■ What the task asks:
Select all lines holding the word "agent" from the entries that follow.

■ Input for this task:
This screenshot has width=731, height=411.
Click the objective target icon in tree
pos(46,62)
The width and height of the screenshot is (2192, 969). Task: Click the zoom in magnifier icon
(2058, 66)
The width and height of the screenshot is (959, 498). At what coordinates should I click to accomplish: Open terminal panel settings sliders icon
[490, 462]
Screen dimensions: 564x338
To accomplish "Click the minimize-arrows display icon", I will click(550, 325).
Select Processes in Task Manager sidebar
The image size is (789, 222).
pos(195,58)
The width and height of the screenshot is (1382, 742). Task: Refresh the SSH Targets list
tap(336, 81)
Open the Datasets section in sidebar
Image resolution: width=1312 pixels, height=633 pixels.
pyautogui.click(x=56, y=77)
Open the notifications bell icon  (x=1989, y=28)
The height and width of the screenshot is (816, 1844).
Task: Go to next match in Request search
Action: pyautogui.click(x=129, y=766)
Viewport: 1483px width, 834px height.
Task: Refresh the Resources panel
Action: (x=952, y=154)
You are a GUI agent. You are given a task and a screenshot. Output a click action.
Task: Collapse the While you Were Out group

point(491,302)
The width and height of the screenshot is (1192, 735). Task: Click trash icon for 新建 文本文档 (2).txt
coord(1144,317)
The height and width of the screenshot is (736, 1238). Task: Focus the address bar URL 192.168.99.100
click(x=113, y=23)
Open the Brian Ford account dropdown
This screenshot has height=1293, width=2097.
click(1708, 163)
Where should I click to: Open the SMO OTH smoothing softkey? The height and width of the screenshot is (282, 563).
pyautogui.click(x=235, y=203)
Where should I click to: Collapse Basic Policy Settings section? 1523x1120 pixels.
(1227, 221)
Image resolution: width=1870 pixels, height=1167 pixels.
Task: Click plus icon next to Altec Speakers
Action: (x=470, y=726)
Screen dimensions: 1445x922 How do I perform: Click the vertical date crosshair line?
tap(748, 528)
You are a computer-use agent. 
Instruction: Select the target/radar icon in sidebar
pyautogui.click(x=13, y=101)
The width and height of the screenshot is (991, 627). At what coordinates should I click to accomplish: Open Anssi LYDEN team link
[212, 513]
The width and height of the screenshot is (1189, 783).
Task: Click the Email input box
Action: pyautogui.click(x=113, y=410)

■ Response to the exercise:
You are a GUI agent. You are given a task and a screenshot. Output a click action.
You are a computer-use agent. 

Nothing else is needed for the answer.